How to Handle ERISA Self-Insured Plans with Stop Loss Coverage and Low Attachment Points



Question: I have a situation with an ERISA self insured plan that has stop loss with very low attachment points ----operates like a 4K deductible per person. There are substantial medical bills in the case which were paid. At this point it appears those bills were not paid by the employer, but directly to the providers by an insurance carrier. The whole plan was set up following the new care health law and sold to a very small employer as self insurance. Employer has reimbursement rights in plan for amounts they paid. If the insurance carrier paid the claims directly to the health providers, does that in anyway limit employers reimbursement rights or will it be treated as an irrelevant accounting issue? This is really operating as an insurance policy but I'm aware that the test is whether or not the employee has a claim against the carrier or the employer. The employer is in Virginia, where subrogation for PI claims is not allowed in insurance contracts.


Answer: As you may know, if a plan is self-funded or self-insured the ‘deemer clause’ of ERISA exempts these plans from state laws that “regulate insurance” within the meaning of the savings clause, and thus self-funded ERISA plans are exempt from state regulation insofar as that regulation relates to the plans. See FMC Corp. v. Holiday, 498 US 52 (1990). It is very common for self-insured groups to purchase stop loss insurance to protect themselves. Generally the underlying plan of benefits does not affect whether or not a plan would purchase stop loss insurance. As in your case, there is the potential for stop-loss coverage to blur the line between fully-insured and self-insured plans.

Stop loss coverage with a very low attachment point can appear very much like a conventional health plan with a high employee deductible. The NAIC has proposed raising the minimum thresholds for small groups in order to brighten the line between insured and self-insured plans to stabilize small group insurance markets but currently this practice is still accepted.

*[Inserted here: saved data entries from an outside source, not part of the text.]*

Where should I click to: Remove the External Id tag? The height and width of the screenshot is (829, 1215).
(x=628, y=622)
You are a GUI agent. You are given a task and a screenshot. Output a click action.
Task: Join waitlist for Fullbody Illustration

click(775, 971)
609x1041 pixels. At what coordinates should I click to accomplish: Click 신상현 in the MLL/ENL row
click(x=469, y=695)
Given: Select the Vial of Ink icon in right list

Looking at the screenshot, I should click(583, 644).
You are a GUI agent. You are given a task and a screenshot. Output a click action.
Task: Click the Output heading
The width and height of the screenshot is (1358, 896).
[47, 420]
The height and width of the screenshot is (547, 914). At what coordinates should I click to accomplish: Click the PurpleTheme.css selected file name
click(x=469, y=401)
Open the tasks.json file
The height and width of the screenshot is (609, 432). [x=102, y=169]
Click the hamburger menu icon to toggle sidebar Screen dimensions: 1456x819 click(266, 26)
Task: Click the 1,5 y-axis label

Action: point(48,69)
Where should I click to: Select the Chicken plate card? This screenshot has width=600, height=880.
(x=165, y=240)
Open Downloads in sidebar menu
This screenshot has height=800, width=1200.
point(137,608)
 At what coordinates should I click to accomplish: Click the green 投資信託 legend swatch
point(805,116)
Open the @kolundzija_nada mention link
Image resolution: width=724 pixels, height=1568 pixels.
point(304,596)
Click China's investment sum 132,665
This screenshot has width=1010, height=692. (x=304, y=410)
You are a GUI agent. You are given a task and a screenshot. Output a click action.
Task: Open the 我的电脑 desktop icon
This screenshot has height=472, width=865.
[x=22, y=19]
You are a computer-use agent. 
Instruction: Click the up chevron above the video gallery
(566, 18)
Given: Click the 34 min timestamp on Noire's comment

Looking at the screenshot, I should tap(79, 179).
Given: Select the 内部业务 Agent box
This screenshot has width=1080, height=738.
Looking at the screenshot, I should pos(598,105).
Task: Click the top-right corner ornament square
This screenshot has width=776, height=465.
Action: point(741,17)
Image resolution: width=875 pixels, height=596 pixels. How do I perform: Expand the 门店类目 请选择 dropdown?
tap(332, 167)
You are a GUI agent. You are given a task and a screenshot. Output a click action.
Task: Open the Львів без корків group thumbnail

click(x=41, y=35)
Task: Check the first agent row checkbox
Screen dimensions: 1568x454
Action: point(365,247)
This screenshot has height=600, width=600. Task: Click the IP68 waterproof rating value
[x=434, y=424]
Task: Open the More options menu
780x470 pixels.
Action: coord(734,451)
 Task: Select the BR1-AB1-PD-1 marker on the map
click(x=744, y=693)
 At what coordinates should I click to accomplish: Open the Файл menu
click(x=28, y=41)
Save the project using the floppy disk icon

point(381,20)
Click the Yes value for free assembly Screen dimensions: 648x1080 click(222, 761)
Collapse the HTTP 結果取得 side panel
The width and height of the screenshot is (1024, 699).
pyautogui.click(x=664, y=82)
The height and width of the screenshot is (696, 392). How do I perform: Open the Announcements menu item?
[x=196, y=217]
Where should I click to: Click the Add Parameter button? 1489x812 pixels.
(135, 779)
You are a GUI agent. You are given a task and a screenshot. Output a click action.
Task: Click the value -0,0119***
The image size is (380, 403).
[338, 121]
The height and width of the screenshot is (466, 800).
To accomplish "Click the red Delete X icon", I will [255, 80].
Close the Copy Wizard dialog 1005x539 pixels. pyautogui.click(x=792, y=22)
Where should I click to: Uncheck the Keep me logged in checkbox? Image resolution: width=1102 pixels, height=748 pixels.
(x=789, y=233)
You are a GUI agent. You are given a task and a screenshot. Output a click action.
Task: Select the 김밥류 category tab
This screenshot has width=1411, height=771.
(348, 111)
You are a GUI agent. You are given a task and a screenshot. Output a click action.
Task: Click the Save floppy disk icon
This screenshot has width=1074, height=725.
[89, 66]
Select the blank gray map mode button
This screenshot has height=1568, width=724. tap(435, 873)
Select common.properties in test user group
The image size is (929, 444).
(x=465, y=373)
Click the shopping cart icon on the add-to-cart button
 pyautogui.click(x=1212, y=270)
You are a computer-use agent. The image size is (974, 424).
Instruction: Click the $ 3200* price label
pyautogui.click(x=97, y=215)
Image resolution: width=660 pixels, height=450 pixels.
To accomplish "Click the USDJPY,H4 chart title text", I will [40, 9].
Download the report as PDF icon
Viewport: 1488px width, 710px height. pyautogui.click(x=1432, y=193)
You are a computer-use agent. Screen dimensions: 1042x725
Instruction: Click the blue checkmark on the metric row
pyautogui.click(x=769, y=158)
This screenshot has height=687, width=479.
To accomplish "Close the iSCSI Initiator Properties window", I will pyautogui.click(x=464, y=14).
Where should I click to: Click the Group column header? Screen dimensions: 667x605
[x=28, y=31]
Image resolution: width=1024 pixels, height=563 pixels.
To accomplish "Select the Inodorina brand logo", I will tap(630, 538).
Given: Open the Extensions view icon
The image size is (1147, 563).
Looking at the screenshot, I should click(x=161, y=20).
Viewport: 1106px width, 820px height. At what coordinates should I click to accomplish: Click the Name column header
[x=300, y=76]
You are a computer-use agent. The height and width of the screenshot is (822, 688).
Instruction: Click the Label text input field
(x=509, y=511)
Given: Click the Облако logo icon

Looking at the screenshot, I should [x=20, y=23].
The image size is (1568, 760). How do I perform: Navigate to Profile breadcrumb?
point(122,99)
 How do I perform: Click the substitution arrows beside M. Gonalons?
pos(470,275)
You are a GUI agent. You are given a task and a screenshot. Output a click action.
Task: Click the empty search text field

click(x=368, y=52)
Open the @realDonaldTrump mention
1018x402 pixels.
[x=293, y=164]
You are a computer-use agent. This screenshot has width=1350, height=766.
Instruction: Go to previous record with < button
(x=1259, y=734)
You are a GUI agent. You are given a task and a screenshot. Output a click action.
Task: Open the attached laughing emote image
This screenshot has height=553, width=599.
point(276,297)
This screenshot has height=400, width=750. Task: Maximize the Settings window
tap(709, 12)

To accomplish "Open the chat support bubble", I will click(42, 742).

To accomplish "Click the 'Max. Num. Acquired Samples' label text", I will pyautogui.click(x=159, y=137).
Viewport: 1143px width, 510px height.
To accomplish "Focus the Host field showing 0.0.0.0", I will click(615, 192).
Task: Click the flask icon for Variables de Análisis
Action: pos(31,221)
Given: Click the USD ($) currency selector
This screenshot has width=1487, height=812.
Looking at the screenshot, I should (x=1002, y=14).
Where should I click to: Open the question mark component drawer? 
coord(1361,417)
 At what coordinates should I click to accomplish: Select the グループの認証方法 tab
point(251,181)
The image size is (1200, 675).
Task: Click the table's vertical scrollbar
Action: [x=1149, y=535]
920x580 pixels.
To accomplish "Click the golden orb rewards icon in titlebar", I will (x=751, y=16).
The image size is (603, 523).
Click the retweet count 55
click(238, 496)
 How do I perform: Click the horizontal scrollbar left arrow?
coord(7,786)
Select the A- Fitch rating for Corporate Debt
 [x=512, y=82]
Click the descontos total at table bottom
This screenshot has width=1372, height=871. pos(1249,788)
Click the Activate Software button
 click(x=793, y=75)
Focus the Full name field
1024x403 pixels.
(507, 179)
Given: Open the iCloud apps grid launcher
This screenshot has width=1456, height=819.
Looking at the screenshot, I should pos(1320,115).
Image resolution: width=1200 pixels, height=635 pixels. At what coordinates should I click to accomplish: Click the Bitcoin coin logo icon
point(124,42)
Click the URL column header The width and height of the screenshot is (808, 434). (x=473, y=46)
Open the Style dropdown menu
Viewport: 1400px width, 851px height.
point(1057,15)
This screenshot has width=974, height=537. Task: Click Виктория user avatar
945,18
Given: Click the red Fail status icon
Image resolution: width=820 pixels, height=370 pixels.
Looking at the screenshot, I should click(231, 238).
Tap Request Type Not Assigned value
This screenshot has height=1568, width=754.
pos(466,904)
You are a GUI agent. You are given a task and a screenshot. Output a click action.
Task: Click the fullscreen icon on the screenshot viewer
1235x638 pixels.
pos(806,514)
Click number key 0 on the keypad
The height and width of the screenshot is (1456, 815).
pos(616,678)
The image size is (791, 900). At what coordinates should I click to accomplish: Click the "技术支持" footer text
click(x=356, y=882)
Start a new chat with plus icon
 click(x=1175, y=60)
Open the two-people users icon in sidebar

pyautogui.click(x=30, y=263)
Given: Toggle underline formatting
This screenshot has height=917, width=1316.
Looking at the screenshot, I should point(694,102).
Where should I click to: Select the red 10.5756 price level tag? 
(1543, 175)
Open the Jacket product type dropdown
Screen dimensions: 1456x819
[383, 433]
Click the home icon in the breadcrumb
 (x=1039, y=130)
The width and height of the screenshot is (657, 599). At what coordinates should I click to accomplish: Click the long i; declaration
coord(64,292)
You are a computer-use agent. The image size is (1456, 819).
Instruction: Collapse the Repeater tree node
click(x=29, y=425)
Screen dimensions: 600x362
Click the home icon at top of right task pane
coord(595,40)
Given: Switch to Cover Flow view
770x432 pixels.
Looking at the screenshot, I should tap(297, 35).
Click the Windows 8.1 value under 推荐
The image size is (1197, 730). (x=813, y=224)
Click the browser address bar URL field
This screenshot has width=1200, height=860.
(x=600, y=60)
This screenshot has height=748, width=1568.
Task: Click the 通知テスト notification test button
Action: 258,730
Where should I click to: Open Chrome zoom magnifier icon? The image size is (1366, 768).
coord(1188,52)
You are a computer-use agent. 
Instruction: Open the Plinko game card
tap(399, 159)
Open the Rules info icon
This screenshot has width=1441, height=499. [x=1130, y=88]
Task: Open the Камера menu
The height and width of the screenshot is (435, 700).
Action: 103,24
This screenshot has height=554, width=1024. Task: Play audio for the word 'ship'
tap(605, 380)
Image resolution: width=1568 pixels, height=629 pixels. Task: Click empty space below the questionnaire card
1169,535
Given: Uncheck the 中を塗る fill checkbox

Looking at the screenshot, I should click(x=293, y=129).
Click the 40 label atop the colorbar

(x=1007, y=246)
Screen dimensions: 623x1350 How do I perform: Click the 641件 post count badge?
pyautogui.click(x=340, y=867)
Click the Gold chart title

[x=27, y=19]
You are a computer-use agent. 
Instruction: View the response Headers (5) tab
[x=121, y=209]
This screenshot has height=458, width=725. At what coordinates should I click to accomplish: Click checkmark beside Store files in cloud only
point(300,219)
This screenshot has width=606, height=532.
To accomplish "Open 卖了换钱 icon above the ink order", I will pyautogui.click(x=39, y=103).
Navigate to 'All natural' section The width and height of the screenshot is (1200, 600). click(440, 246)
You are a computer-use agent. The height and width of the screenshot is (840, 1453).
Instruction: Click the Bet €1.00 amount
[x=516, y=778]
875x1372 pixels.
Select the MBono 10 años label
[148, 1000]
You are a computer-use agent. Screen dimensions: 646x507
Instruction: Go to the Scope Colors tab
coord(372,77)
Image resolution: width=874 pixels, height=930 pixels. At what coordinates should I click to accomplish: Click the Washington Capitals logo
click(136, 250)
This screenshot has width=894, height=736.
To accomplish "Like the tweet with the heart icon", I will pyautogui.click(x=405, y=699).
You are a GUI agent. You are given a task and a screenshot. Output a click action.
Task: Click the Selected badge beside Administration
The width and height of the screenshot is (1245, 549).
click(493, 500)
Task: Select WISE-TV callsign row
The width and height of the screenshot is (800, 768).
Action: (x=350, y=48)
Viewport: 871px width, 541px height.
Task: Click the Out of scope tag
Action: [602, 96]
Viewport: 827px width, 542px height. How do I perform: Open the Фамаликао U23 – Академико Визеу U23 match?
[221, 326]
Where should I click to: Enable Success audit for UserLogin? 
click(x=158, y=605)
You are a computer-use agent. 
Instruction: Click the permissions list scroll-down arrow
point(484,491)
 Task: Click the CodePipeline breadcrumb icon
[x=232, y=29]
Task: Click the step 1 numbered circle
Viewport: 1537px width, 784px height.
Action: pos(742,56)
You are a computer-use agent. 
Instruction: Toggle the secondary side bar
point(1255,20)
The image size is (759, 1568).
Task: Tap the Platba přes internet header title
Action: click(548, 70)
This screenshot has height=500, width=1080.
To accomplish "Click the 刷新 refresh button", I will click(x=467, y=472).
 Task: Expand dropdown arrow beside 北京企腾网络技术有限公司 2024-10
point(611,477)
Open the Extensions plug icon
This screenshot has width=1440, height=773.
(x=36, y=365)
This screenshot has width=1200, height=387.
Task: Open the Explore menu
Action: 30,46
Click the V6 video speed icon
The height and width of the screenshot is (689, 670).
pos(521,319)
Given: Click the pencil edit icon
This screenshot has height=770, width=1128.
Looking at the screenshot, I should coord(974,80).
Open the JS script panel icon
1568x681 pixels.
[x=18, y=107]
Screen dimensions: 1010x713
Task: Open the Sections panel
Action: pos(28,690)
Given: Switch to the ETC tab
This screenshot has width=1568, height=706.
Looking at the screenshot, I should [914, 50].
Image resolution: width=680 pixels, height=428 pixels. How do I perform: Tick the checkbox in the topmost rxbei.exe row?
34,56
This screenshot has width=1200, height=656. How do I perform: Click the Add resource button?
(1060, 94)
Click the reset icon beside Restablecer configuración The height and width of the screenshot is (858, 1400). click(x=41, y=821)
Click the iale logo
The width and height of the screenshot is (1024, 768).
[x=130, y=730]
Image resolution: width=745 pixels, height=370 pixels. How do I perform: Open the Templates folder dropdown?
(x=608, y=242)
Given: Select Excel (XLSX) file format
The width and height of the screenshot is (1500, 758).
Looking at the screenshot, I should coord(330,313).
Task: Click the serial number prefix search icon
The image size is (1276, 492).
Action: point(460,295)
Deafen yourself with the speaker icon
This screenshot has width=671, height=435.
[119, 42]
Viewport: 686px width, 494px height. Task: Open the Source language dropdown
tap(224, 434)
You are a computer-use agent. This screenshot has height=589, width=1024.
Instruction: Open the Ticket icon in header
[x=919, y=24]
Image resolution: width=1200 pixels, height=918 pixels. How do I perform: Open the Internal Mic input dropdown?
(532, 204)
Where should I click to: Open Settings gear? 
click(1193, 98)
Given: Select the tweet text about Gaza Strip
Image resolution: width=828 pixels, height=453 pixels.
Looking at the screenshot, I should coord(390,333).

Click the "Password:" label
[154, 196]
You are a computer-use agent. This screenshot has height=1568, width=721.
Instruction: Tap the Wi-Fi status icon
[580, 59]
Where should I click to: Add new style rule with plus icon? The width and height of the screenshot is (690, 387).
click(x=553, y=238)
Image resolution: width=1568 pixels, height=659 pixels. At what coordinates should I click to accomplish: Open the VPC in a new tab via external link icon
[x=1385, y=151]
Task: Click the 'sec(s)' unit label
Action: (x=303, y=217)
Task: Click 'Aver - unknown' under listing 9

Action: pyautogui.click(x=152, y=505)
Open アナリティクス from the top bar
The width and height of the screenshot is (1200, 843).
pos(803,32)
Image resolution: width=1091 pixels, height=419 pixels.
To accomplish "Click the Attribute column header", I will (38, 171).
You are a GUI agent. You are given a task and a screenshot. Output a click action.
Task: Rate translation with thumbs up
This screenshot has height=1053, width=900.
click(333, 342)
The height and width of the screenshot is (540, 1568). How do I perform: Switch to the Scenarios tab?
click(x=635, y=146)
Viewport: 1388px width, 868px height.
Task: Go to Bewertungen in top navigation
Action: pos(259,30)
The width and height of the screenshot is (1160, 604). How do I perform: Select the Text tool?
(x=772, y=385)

In addition, historically the use of “stop-loss” insurance does not transform a self-funded plan into an insured plan. Bill Gray Enter., Inc. Emp. Health & Welfare Plan v. Gourley, 248 F.3d 206 (3rd Cir. 2001), American Medical Security, Inc. v. Bartlett, 111 F.3d 358 (4th Cir. 1997); and Goyen v. Vail Corp., 2011 WL 4479091 (D. Colo. Sept. 26, 2011). Courts have reasoned that stop loss arrangements do not change the fact that the ultimate liability to plan participants remains with the Plan.

It would appear that a self-funded ERISA plan, even with stop-loss coverage, is likely not subject to state law defenses that may otherwise be available in reducing a plan’s reimbursement interest. Additionally, based on the recent ruling by the Supreme Court, the plain language of a health plan will control the resolution of any lien unless the plan is silent as to traditional equitable doctrines. See U.S. Airways, Inc. v. McCutchen, 2013 WL 1567371 (April 16, 2013). However, there is one potential exception which could be argued under the circumstances you present.

In some cases an attachment point could be set very low and the Plan could be attempting to function as and enjoy the benefits of a self-funded plan under ERISA when in fact it is really an insured plan. Such examples would include a specific attachment point of $500 (individual claim) or $25,000 for an aggregate attachment point (total benefits paid for all participants). In such cases, a court could arguably look to the substance of the Plan rather than its alleged form. See Brown v. Granatelli, 897 F.2d 1351, 1355 (5th Cir. 1990). In determining whether a stop-loss Plan is truly self-funded or merely illusory, a court could look to the loss experience and how often the stop-loss coverage has applied. I don’t know that the fact the carrier made payments will make a difference but it certainly wouldn’t hurt your argument.